Lady Justice and the Machines: An Algorithmic Approach to Criminal Justice Reform

California Senate Bill 10 (SB 10), which Governor Jerry Brown signed into law in August (2018), fundamentally transforms California’s approach to pretrial detention.[1] As in most states, California previously operated a ‘cash bail’ system, which allowed individuals suspected of having committed a crime to pay a certain sum of money (bail) and await trial outside the confines of court custody.[2] Critics of cash bail, however, point to fairness issues underlying a system that “makes justice an uneven playing field, incarcerating the poor while allowing those with money or assets to avoid jail time.”[3] This position is evinced with clarity by a co-author of SB 10, who asserted that “[f]reedom and liberty should never be pay to play,” and that “[the existing] system has allowed the wealthy to purchase their freedom regardless of their risk, while the poor who pose no danger languish in jail.”[4]

In response, California state legislators developed an alternative to cash bail that draws heavily upon the first megatrend identified in the TOM Challenge: machine learning. Beginning in October 2019, criminal suspects will undergo algorithmic risk assessments whose outputs will help determine pretrial detention outcomes – these assessments will focus on the likelihood that a detained individual would, if released, commit another offense or flee before trial. Individuals will be identified as either low-, medium-, or high-risk, and pretrial detention decisions will follow from these algorithmic outputs.[5] SB 10 therefore shifts the pretrial detention calculus on two dimensions: ability to pay is supplanted by an assessment of risk profile, and machine learning sidelines some (but not all) aspects of human discretion (the bill does allow for judges and prosecutors, at times, to diverge from the algorithm’s outcome).

While advocates of the change applaud improved outcomes for economic justice, others are concerned that the introduction of machine learning will create new challenges. Three specific vulnerabilities are salient given our in-class debates about machine learning. First, because these risk assessment algorithms are likely to rely on supervised learning,[6] “training data” may contain “systemic biases.”[7] In this way, example inputs and desired outputs may themselves reflect racial biases and other (implicit or explicit) discriminatory effects.[8] Second, because California is allowing localities to choose whether to engage a third-party contractor or build their own algorithms, the fact that third-party contractors may limit transparent access to their risk-assessment-algorithm formulas (under cover of intellectual property law) could make it harder to discern whether (and how) such algorithms are biased.[9] Finally, beyond the potential systemic biases of these algorithms, there may also be community-specific biases if the training data used, for example, is “not representative of the [specific] community that will eventually use the risk assessment.”[10]
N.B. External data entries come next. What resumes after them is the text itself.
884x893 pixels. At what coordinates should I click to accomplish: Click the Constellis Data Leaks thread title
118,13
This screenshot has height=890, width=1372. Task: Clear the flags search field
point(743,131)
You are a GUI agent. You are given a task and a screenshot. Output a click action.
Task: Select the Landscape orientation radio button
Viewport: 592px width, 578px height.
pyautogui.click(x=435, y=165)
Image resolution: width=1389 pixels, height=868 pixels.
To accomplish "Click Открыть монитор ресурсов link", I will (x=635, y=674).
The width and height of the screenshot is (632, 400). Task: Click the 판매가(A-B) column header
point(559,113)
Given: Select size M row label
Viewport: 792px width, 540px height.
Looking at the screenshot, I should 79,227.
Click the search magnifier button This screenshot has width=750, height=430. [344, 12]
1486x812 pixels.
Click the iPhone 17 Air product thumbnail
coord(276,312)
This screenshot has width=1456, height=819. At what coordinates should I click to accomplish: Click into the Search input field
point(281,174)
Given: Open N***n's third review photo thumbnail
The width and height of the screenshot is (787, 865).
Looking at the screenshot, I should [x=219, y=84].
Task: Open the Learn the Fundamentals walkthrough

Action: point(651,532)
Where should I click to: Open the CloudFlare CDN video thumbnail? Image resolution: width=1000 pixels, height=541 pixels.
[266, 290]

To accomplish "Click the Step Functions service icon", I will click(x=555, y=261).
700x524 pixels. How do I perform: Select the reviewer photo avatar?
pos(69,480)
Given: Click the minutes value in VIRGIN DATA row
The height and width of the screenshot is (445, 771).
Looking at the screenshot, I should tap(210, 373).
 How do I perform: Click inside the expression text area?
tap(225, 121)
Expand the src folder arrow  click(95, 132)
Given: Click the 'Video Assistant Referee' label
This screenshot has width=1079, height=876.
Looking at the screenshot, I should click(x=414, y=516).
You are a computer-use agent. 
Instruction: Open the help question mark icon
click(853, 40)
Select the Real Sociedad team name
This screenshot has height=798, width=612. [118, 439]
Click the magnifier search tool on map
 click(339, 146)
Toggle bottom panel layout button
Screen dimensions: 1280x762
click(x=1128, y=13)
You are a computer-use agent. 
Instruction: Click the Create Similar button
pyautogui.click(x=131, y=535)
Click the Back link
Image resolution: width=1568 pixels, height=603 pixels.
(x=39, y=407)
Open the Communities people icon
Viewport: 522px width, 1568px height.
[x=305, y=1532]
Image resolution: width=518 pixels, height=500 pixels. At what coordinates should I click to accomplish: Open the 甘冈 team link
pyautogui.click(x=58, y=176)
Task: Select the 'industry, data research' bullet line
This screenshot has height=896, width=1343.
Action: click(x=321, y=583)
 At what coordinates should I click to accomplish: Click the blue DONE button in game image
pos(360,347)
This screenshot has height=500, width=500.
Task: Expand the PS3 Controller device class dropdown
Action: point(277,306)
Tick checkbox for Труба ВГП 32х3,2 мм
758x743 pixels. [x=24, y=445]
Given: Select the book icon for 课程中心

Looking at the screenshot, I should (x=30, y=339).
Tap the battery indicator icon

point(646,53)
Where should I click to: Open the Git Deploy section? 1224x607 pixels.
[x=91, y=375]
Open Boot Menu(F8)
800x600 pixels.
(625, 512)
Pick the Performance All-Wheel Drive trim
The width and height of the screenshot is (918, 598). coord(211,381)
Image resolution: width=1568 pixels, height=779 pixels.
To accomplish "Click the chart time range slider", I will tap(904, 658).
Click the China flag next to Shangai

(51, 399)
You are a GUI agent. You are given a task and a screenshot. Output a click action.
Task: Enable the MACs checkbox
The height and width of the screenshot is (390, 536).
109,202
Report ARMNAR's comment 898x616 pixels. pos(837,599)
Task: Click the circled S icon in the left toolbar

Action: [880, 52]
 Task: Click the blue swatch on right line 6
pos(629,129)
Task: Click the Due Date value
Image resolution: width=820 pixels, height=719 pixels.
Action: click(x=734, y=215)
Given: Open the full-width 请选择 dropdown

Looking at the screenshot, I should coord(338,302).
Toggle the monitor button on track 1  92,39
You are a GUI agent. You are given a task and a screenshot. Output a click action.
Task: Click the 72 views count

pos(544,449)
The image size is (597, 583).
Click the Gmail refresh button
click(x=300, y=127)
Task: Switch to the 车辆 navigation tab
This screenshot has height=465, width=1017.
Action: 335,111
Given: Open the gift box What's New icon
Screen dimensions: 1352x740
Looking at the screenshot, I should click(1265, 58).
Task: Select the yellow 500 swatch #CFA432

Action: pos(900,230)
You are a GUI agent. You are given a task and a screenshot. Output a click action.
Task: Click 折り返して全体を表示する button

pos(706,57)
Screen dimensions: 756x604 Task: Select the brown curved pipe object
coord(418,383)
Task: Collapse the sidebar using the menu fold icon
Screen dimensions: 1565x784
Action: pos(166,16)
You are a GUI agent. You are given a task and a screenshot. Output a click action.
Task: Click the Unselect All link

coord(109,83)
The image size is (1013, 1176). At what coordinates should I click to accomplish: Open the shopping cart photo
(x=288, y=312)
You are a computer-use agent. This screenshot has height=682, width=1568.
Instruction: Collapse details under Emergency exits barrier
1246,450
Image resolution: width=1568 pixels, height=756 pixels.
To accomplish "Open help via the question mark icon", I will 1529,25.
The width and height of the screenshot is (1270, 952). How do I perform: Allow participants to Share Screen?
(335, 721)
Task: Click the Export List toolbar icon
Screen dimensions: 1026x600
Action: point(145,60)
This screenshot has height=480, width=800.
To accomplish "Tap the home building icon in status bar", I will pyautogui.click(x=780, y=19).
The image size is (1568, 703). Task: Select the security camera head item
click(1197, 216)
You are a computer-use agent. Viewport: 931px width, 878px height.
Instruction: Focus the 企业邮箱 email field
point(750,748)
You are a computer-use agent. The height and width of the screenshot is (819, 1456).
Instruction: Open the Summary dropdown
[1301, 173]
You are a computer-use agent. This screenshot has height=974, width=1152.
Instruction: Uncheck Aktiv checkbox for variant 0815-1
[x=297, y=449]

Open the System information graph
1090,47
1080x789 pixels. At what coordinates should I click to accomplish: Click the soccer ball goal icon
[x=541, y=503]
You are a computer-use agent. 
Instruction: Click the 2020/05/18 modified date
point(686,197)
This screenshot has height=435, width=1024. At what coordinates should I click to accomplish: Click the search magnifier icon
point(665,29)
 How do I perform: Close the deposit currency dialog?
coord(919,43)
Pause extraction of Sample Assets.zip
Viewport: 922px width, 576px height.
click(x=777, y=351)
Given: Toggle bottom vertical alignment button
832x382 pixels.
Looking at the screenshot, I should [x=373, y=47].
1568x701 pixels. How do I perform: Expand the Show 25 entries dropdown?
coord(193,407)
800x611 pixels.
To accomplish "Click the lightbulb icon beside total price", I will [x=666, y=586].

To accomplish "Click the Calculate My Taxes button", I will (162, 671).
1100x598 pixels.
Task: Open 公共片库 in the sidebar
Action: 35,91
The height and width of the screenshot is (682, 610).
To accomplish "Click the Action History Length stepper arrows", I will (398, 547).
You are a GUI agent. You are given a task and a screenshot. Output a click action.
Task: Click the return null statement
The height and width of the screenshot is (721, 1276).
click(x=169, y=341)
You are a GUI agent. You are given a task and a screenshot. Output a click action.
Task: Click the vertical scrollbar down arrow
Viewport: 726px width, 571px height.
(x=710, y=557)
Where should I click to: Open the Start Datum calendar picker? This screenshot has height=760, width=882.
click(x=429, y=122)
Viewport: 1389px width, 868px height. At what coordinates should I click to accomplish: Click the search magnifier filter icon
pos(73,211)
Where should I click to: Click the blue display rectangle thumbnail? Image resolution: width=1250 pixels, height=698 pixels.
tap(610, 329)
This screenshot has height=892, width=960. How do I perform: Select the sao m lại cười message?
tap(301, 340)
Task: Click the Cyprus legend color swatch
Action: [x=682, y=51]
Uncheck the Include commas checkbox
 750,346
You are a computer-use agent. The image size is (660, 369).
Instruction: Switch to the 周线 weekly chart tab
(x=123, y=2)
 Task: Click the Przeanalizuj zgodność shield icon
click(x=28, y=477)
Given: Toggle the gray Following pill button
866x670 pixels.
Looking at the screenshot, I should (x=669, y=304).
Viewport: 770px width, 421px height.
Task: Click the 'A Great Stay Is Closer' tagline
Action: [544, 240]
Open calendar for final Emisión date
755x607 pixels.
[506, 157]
Legislators have vowed to take steps, in the short- and medium-term, to mitigate at least some of these issues. A comprehensive review (to identify bias) of the system has already been planned for 2023, and one state senator has said he will draft legislation pushing for transparency in risk assessment algorithms.[11] Yet, critics suggest that vulnerabilities remain. The Electronic Frontier Foundation has been especially vocal, arguing that public servants and individual citizens should demand greater visibility into the source code and more input as to what criteria factor into these risk assessment tools, instead of relying on third-party contractors.[12]  Similarly, the introduction of “regular independent audits” could allay concerns about waiting until the planned review in 2023.[13] Such audits, coupled with transparency, might facilitate more iterative development of the machine learning algorithms at the heart of SB 10. Specifically, they would allow for targeted improvement of the algorithms at a more rapid pace. While streamlined and transparent iteration might begin to address potential operational issues in the near term, however, it remains to be seen whether these interventions could account for more structural biases that may exist in underlying datasets. Needless to say, the stakes of this machine learning experiment are high. Individuals who are deemed risky are detained in jail – ensuring that machine learning directs appropriately proportionate pretrial outcomes is critical.

As applied to pretrial detention and criminal justice reform more broadly, therefore, machine learning may address certain problems while exacerbating others. Are the latter more significant than the former? Are there other considerations, unacknowledged here, that accompany the introduction of machine learning into criminal justice reform and decision-making?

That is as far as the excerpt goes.